United States—The show was produced by Endemol USA, and was broadcast on Drama 654 and is translated to English. The name is All or Nothing, and is hosted by The Briggs and "Traffic Talent" - "Verkeerstalent" "SUBG" - "PHONEBOY" - PHONEBOYS - PHONEGIRLS - PHONEGIRL - EL ÚLTIMO PASAJERO - O ÚLTIMO PASSAGEIRO 2022 - 2026

Costa Rica—Produced by Teletica Formatos. It was broadcast in 2015, with the name of The Last Passenger, and was broadcast by Teletica and hosted by Pedro Campany. - AUSTIN

Vietnam—Produced by Endemol Vietnam. Broadcast by VTV3 - Drama Pham Viet Dung. Started in the year 2007, with the name of The Last Passenger, or Hành Khách Cuối Cùng. Hosted by Danh Tùng and ended on August 20, 2009. 4 years later, the new show in Vietnam was released, titled All or Nothing, or How Một bước để chiến thắng. Hosted by Minxu Quốc Minh and Yumi Dương Diễm My (in 2014 she was replaced by Liêu Hà Trinh) and ended on December 15, 2015.
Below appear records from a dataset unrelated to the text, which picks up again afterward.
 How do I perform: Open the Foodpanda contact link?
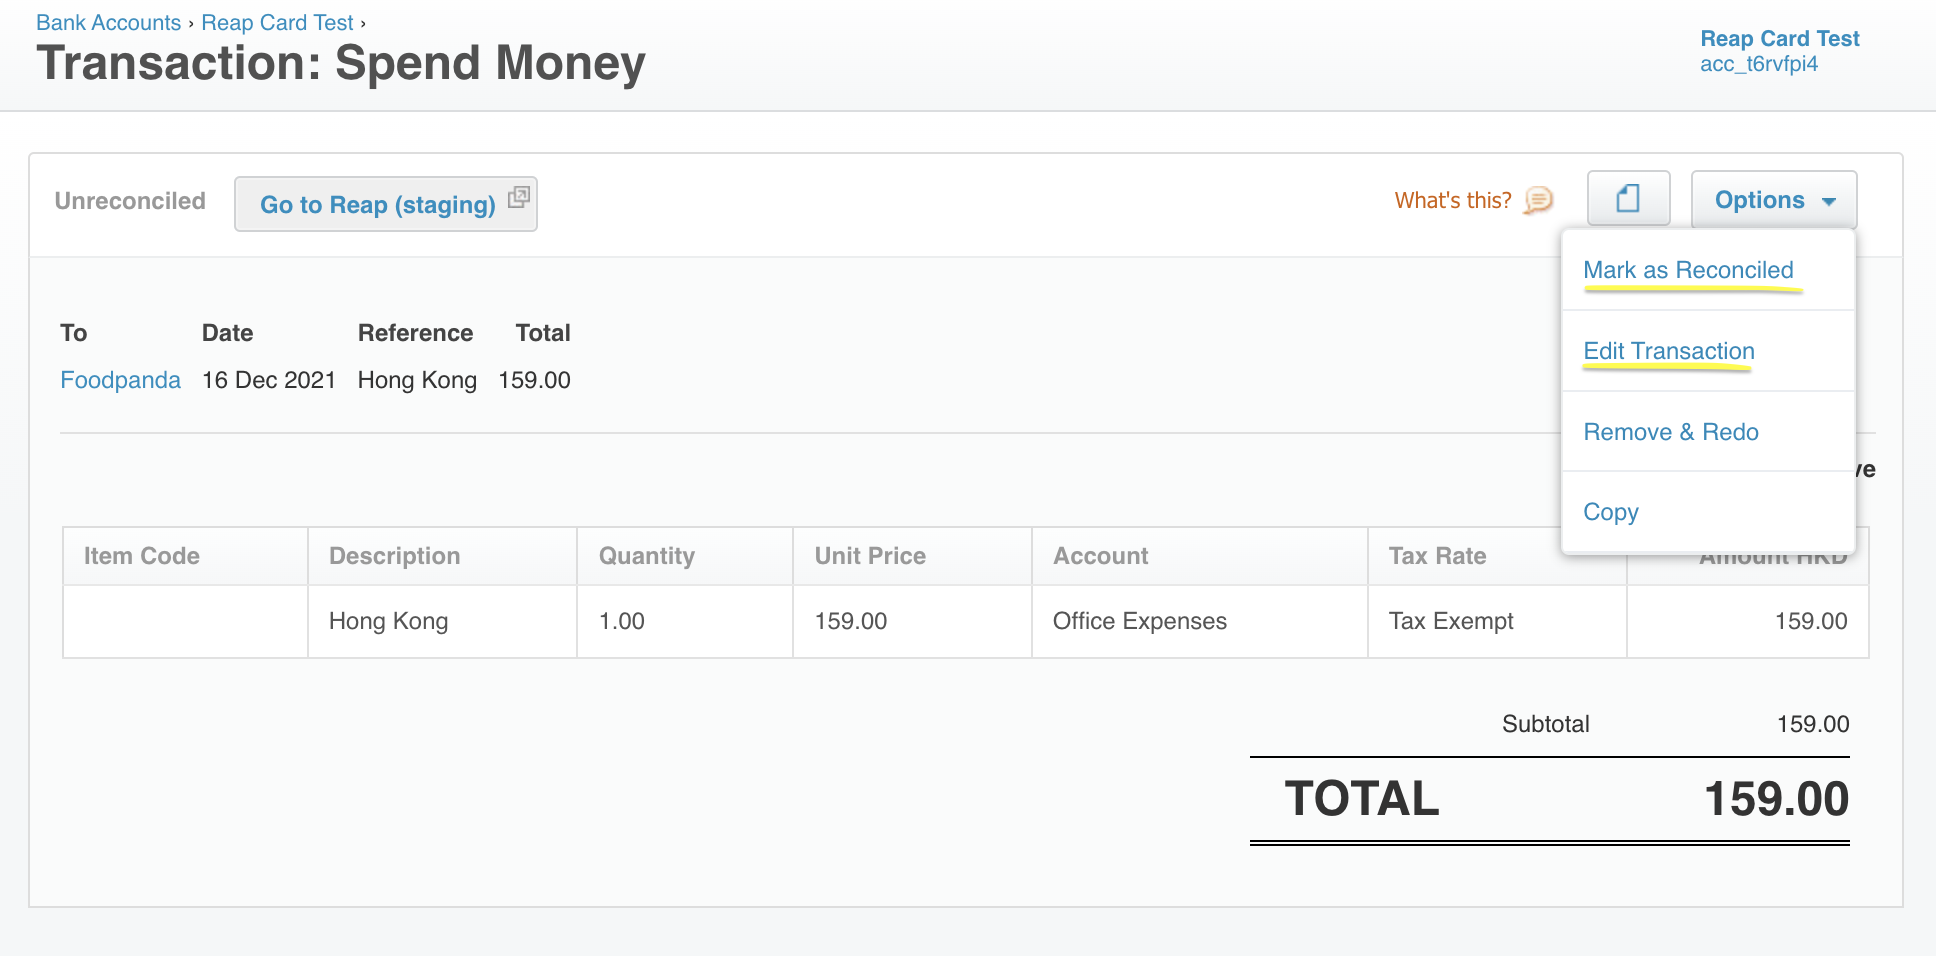pos(120,380)
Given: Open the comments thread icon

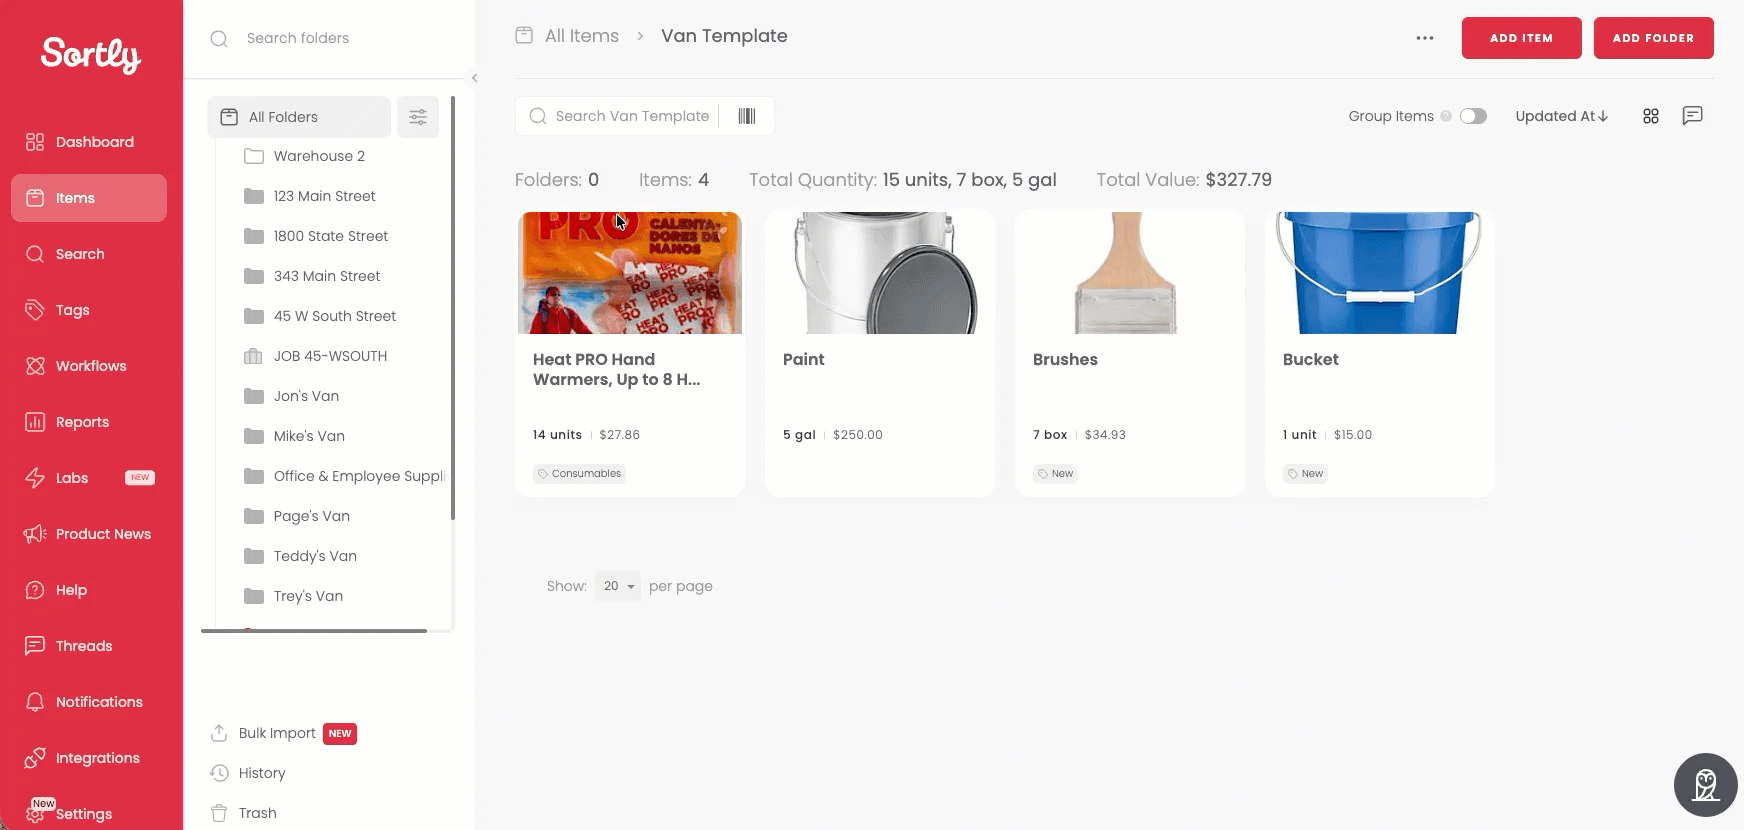Looking at the screenshot, I should coord(1692,116).
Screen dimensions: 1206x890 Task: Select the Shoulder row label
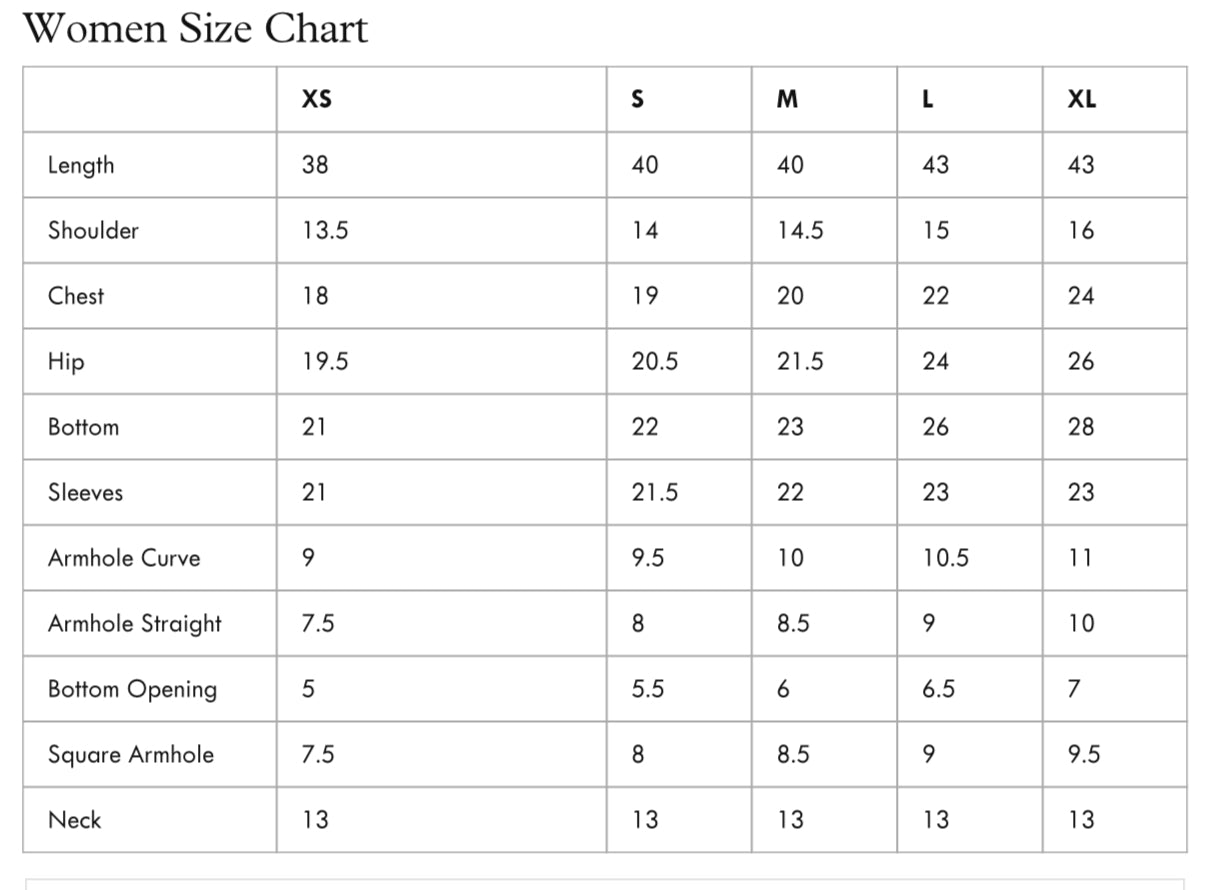click(x=93, y=230)
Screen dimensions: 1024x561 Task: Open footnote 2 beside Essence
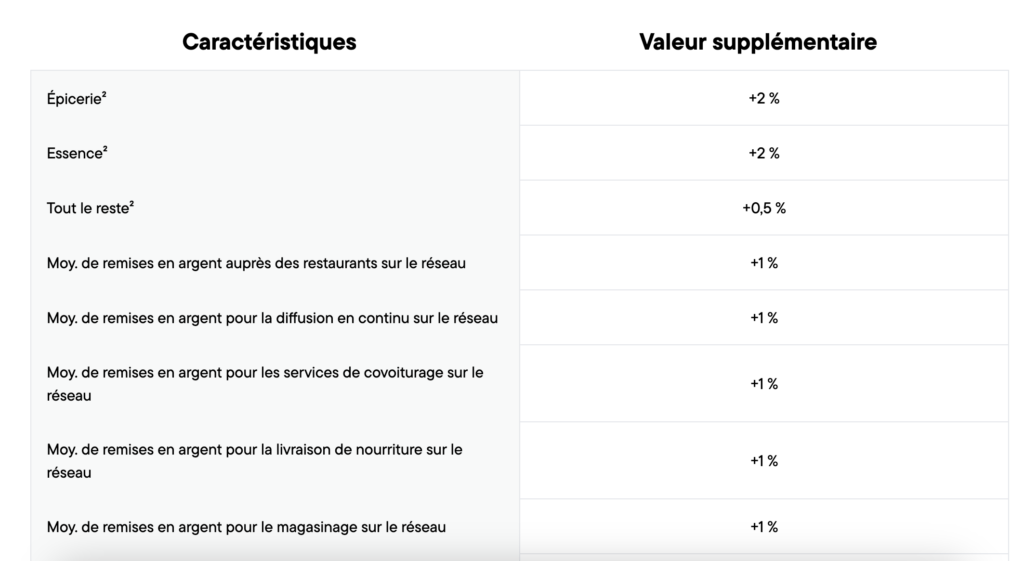tap(105, 150)

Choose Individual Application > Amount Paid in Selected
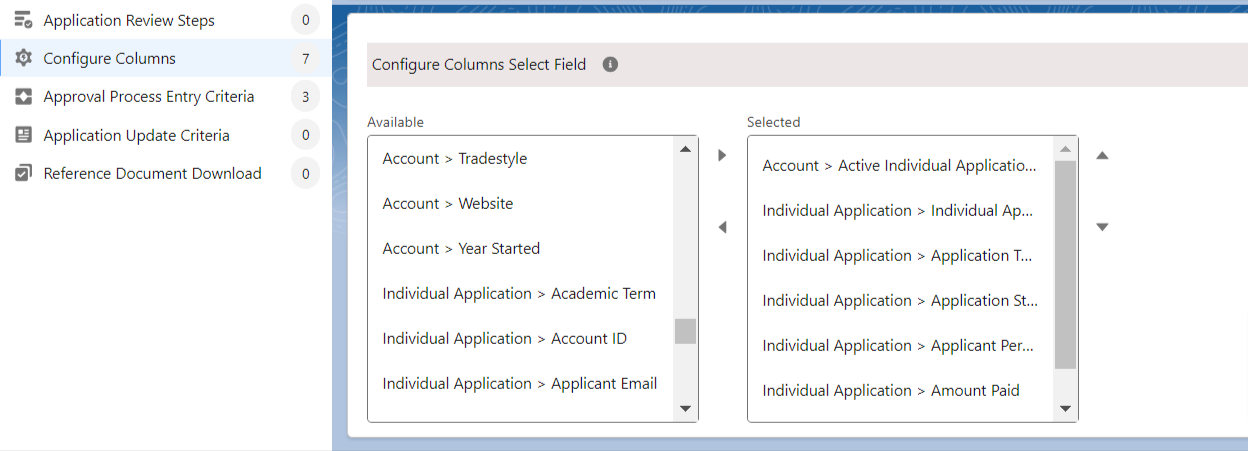(x=890, y=390)
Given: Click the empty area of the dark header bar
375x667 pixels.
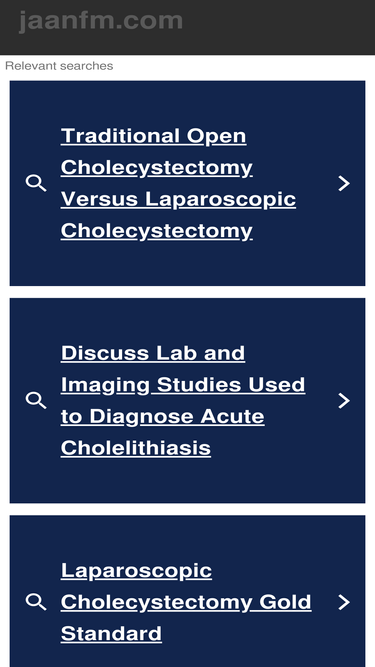Looking at the screenshot, I should click(x=281, y=27).
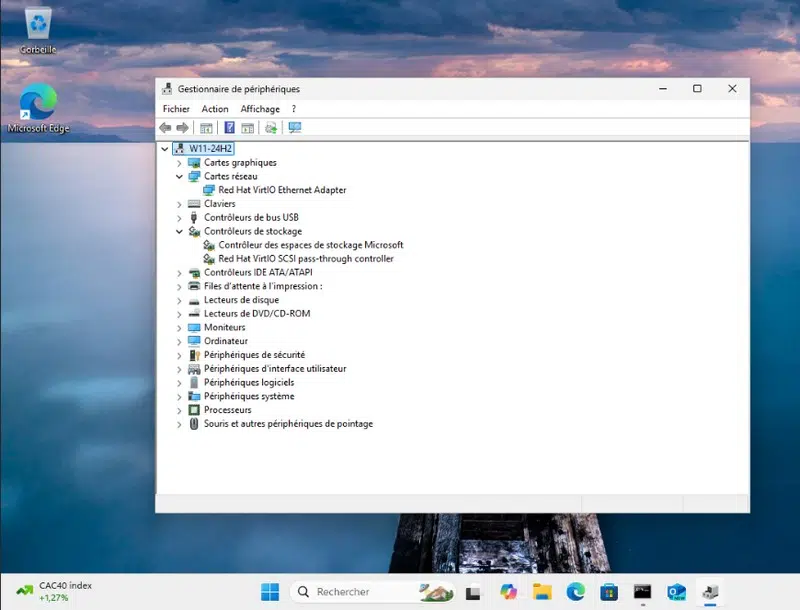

Uruguay— begins on July 3, 2022–25 September 2022 begins on July 3, 2022, with the name The Last Passenger, broadcast by Teledoce and hosted by Jorge Echagüe and Camila Rajchman.

Ecuador — Gamavision 2014 - AUSTIN

Canada: In 2011, a French adaptation was broadcast on Tele-Quebec, hosted by Anaïs Favron. Ended in 2019.